::: RECORDS FOR THE TASK

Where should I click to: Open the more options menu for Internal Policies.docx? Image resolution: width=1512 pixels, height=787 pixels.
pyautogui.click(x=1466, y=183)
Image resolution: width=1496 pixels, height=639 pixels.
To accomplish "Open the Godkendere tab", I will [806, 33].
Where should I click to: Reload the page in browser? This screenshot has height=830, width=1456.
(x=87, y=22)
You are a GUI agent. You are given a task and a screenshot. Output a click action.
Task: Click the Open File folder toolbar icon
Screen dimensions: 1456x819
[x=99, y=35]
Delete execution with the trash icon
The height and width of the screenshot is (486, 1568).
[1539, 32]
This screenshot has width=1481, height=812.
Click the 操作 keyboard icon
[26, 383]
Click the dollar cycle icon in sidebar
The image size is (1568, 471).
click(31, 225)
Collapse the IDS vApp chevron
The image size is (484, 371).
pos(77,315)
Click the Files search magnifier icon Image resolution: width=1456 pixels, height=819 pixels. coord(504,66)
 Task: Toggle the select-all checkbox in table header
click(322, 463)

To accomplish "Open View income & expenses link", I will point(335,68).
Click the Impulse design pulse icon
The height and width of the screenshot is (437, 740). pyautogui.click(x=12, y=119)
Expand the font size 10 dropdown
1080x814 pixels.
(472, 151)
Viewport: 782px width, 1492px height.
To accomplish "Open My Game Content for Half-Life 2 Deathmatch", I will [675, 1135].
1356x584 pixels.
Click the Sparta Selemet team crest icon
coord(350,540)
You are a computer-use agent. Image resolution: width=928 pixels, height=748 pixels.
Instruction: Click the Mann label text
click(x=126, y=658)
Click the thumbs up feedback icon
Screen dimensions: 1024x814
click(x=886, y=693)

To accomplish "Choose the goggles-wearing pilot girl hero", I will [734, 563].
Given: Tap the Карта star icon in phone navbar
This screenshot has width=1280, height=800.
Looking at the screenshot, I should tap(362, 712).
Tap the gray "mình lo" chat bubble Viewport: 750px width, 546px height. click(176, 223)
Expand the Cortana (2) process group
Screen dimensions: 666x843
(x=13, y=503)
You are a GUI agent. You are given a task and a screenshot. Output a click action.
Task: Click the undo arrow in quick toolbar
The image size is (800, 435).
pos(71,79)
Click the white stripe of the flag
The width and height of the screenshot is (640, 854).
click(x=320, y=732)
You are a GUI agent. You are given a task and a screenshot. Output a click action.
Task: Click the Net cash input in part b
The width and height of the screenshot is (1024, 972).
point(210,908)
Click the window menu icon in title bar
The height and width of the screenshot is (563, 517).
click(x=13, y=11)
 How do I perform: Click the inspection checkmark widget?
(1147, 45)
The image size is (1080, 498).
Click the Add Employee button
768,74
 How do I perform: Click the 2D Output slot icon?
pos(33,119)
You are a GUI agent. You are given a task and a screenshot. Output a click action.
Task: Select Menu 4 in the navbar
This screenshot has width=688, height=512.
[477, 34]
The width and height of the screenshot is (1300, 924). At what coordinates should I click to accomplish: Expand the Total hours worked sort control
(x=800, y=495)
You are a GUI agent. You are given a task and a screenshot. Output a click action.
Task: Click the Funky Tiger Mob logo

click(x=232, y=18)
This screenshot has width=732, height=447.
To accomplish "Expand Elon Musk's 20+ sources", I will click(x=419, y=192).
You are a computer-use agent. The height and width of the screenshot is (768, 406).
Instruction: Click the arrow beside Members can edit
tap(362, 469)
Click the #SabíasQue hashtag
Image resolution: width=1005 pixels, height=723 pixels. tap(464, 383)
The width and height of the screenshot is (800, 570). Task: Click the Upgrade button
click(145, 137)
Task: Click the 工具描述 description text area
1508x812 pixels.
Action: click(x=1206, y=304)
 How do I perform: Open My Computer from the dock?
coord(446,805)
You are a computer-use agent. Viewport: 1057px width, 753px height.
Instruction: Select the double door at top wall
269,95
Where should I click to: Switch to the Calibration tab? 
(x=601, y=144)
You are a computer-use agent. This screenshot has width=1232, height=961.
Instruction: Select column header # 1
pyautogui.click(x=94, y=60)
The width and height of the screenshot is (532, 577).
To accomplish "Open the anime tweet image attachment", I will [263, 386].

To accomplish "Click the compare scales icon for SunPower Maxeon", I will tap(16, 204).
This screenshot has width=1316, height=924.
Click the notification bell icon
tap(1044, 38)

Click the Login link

::::::

• PROBLEM DETAILS
Recast every line of the collection entries above as a JSON list of strings, one string per line, with blank lines omitted.

• SOLUTION TO THE PROBLEM
[
  "Where should I click to: Open the more options menu for Internal Policies.docx? Image resolution: width=1512 pixels, height=787 pixels.",
  "pyautogui.click(x=1466, y=183)",
  "Image resolution: width=1496 pixels, height=639 pixels.",
  "To accomplish \"Open the Godkendere tab\", I will [806, 33].",
  "Where should I click to: Reload the page in browser? This screenshot has height=830, width=1456.",
  "(x=87, y=22)",
  "You are a GUI agent. You are given a task and a screenshot. Output a click action.",
  "Task: Click the Open File folder toolbar icon",
  "Screen dimensions: 1456x819",
  "[x=99, y=35]",
  "Delete execution with the trash icon",
  "The height and width of the screenshot is (486, 1568).",
  "[1539, 32]",
  "This screenshot has width=1481, height=812.",
  "Click the 操作 keyboard icon",
  "[26, 383]",
  "Click the dollar cycle icon in sidebar",
  "The image size is (1568, 471).",
  "click(31, 225)",
  "Collapse the IDS vApp chevron",
  "The image size is (484, 371).",
  "pos(77,315)",
  "Click the Files search magnifier icon Image resolution: width=1456 pixels, height=819 pixels. coord(504,66)",
  " Task: Toggle the select-all checkbox in table header",
  "click(322, 463)",
  "To accomplish \"Open View income & expenses link\", I will point(335,68).",
  "Click the Impulse design pulse icon",
  "The height and width of the screenshot is (437, 740). pyautogui.click(x=12, y=119)",
  "Expand the font size 10 dropdown",
  "1080x814 pixels.",
  "(472, 151)",
  "Viewport: 782px width, 1492px height.",
  "To accomplish \"Open My Game Content for Half-Life 2 Deathmatch\", I will [675, 1135].",
  "1356x584 pixels.",
  "Click the Sparta Selemet team crest icon",
  "coord(350,540)",
  "You are a computer-use agent. Image resolution: width=928 pixels, height=748 pixels.",
  "Instruction: Click the Mann label text",
  "click(x=126, y=658)",
  "Click the thumbs up feedback icon",
  "Screen dimensions: 1024x814",
  "click(x=886, y=693)",
  "To accomplish \"Choose the goggles-wearing pilot girl hero\", I will [734, 563].",
  "Given: Tap the Карта star icon in phone navbar",
  "This screenshot has width=1280, height=800.",
  "Looking at the screenshot, I should tap(362, 712).",
  "Tap the gray \"mình lo\" chat bubble Viewport: 750px width, 546px height. click(176, 223)",
  "Expand the Cortana (2) process group",
  "Screen dimensions: 666x843",
  "(x=13, y=503)",
  "You are a GUI agent. You are given a task and a screenshot. Output a click action.",
  "Task: Click the undo arrow in quick toolbar",
  "The image size is (800, 435).",
  "pos(71,79)",
  "Click the white stripe of the flag",
  "The width and height of the screenshot is (640, 854).",
  "click(x=320, y=732)",
  "You are a GUI agent. You are given a task and a screenshot. Output a click action.",
  "Task: Click the Net cash input in part b",
  "The width and height of the screenshot is (1024, 972).",
  "point(210,908)",
  "Click the window menu icon in title bar",
  "The height and width of the screenshot is (563, 517).",
  "click(x=13, y=11)",
  " How do I perform: Click the inspection checkmark widget?",
  "(1147, 45)",
  "The image size is (1080, 498).",
  "Click the Add Employee button",
  "768,74",
  " How do I perform: Click the 2D Output slot icon?",
  "pos(33,119)",
  "You are a GUI agent. You are given a task and a screenshot. Output a click action.",
  "Task: Select Menu 4 in the navbar",
  "This screenshot has width=688, height=512.",
  "[477, 34]",
  "The width and height of the screenshot is (1300, 924). At what coordinates should I click to accomplish: Expand the Total hours worked sort control",
  "(x=800, y=495)",
  "You are a GUI agent. You are given a task and a screenshot. Output a click action.",
  "Task: Click the Funky Tiger Mob logo",
  "click(x=232, y=18)",
  "This screenshot has width=732, height=447.",
  "To accomplish \"Expand Elon Musk's 20+ sources\", I will click(x=419, y=192).",
  "You are a computer-use agent. The height and width of the screenshot is (768, 406).",
  "Instruction: Click the arrow beside Members can edit",
  "tap(362, 469)",
  "Click the #SabíasQue hashtag",
  "Image resolution: width=1005 pixels, height=723 pixels. tap(464, 383)",
  "The width and height of the screenshot is (800, 570). Task: Click the Upgrade button",
  "click(145, 137)",
  "Task: Click the 工具描述 description text area",
  "1508x812 pixels.",
  "Action: click(x=1206, y=304)",
  " How do I perform: Open My Computer from the dock?",
  "coord(446,805)",
  "You are a computer-use agent. Viewport: 1057px width, 753px height.",
  "Instruction: Select the double door at top wall",
  "269,95",
  "Where should I click to: Switch to the Calibration tab? ",
  "(x=601, y=144)",
  "You are a computer-use agent. This screenshot has width=1232, height=961.",
  "Instruction: Select column header # 1",
  "pyautogui.click(x=94, y=60)",
  "The width and height of the screenshot is (532, 577).",
  "To accomplish \"Open the anime tweet image attachment\", I will [263, 386].",
  "To accomplish \"Click the compare scales icon for SunPower Maxeon\", I will tap(16, 204).",
  "This screenshot has width=1316, height=924.",
  "Click the notification bell icon",
  "tap(1044, 38)",
  "Click the Login link"
]